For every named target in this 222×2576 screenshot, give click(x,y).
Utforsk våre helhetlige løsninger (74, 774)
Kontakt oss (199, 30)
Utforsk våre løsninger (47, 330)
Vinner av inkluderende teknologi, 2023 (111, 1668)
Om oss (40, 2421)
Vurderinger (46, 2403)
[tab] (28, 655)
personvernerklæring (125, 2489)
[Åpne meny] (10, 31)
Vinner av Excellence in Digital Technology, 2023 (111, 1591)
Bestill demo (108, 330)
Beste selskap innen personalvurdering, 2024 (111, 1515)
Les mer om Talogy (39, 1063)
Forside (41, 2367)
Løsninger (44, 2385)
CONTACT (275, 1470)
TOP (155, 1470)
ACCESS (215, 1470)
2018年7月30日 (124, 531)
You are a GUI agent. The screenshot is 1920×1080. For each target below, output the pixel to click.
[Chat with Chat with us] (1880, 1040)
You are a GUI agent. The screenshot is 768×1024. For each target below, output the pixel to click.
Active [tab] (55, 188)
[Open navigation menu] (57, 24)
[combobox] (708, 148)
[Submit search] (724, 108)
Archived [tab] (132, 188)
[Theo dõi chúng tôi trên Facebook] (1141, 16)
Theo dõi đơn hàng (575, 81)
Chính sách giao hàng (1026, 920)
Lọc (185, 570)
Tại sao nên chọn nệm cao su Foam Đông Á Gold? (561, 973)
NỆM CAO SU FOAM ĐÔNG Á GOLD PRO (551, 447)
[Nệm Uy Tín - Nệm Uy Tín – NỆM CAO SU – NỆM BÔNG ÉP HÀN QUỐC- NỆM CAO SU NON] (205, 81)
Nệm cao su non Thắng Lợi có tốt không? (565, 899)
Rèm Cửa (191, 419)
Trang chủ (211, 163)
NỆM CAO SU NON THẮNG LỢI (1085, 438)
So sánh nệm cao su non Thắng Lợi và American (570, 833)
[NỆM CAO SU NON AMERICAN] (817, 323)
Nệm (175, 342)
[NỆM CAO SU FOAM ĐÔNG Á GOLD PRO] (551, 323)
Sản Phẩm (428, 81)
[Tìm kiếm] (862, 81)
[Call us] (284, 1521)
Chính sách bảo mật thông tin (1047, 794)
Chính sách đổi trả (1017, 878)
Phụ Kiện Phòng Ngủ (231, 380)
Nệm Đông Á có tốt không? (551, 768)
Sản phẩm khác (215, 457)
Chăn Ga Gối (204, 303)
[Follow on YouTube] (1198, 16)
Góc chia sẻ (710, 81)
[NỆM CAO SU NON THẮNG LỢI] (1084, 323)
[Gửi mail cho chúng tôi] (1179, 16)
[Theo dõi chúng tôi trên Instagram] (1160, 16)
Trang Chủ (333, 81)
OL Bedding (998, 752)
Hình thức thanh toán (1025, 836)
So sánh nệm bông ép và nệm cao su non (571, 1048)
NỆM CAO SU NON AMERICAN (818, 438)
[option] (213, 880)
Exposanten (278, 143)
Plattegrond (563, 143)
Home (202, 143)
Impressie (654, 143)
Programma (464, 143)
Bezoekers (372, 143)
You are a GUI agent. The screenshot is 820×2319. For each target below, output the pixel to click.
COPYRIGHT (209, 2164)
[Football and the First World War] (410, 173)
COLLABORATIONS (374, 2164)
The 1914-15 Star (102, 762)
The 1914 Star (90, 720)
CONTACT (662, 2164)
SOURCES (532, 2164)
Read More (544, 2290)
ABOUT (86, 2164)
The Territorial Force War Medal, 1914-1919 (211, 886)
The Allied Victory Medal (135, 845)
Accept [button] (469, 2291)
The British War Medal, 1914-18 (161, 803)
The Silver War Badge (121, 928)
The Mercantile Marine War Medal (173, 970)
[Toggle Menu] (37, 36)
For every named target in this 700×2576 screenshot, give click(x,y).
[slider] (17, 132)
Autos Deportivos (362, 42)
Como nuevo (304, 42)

======

## ACTIVITY
Transcribe all of the data so that each line matches the source exactly.

## WRITTEN ANSWER
For every named target in this 222×2576 screenshot, give click(x,y).
Utforsk våre helhetlige løsninger (74, 774)
Kontakt oss (199, 30)
Utforsk våre løsninger (47, 330)
Vinner av inkluderende teknologi, 2023 (111, 1668)
Om oss (40, 2421)
Vurderinger (46, 2403)
[tab] (28, 655)
personvernerklæring (125, 2489)
[Åpne meny] (10, 31)
Vinner av Excellence in Digital Technology, 2023 (111, 1591)
Bestill demo (108, 330)
Beste selskap innen personalvurdering, 2024 (111, 1515)
Les mer om Talogy (39, 1063)
Forside (41, 2367)
Løsninger (44, 2385)
CONTACT (275, 1470)
TOP (155, 1470)
ACCESS (215, 1470)
2018年7月30日 (124, 531)
You are a GUI agent. The screenshot is 1920×1080. For each target below, output the pixel to click.
[Chat with Chat with us] (1880, 1040)
You are a GUI agent. The screenshot is 768×1024. For each target below, output the pixel to click.
Active [tab] (55, 188)
[Open navigation menu] (57, 24)
[combobox] (708, 148)
[Submit search] (724, 108)
Archived [tab] (132, 188)
[Theo dõi chúng tôi trên Facebook] (1141, 16)
Theo dõi đơn hàng (575, 81)
Chính sách giao hàng (1026, 920)
Lọc (185, 570)
Tại sao nên chọn nệm cao su Foam Đông Á Gold? (561, 973)
NỆM CAO SU FOAM ĐÔNG Á GOLD PRO (551, 447)
[Nệm Uy Tín - Nệm Uy Tín – NỆM CAO SU – NỆM BÔNG ÉP HÀN QUỐC- NỆM CAO SU NON] (205, 81)
Nệm cao su non Thắng Lợi có tốt không? (565, 899)
Rèm Cửa (191, 419)
Trang chủ (211, 163)
NỆM CAO SU NON THẮNG LỢI (1085, 438)
So sánh nệm cao su non Thắng Lợi và American (570, 833)
[NỆM CAO SU NON AMERICAN] (817, 323)
Nệm (175, 342)
[NỆM CAO SU FOAM ĐÔNG Á GOLD PRO] (551, 323)
Sản Phẩm (428, 81)
[Tìm kiếm] (862, 81)
[Call us] (284, 1521)
Chính sách bảo mật thông tin (1047, 794)
Chính sách đổi trả (1017, 878)
Phụ Kiện Phòng Ngủ (231, 380)
Nệm Đông Á có tốt không? (551, 768)
Sản phẩm khác (215, 457)
Chăn Ga Gối (204, 303)
[Follow on YouTube] (1198, 16)
Góc chia sẻ (710, 81)
[NỆM CAO SU NON THẮNG LỢI] (1084, 323)
[Gửi mail cho chúng tôi] (1179, 16)
[Theo dõi chúng tôi trên Instagram] (1160, 16)
Trang Chủ (333, 81)
OL Bedding (998, 752)
Hình thức thanh toán (1025, 836)
So sánh nệm bông ép và nệm cao su non (571, 1048)
NỆM CAO SU NON AMERICAN (818, 438)
[option] (213, 880)
Exposanten (278, 143)
Plattegrond (563, 143)
Home (202, 143)
Impressie (654, 143)
Programma (464, 143)
Bezoekers (372, 143)
You are a GUI agent. The screenshot is 820×2319. For each target below, output the pixel to click.
COPYRIGHT (209, 2164)
[Football and the First World War] (410, 173)
COLLABORATIONS (374, 2164)
The 1914-15 Star (102, 762)
The 1914 Star (90, 720)
CONTACT (662, 2164)
SOURCES (532, 2164)
Read More (544, 2290)
ABOUT (86, 2164)
The Territorial Force War Medal, 1914-1919 (211, 886)
The Allied Victory Medal (135, 845)
Accept [button] (469, 2291)
The British War Medal, 1914-18 (161, 803)
The Silver War Badge (121, 928)
The Mercantile Marine War Medal (173, 970)
[Toggle Menu] (37, 36)
For every named target in this 700×2576 screenshot, give click(x,y).
[slider] (17, 132)
Autos Deportivos (362, 42)
Como nuevo (304, 42)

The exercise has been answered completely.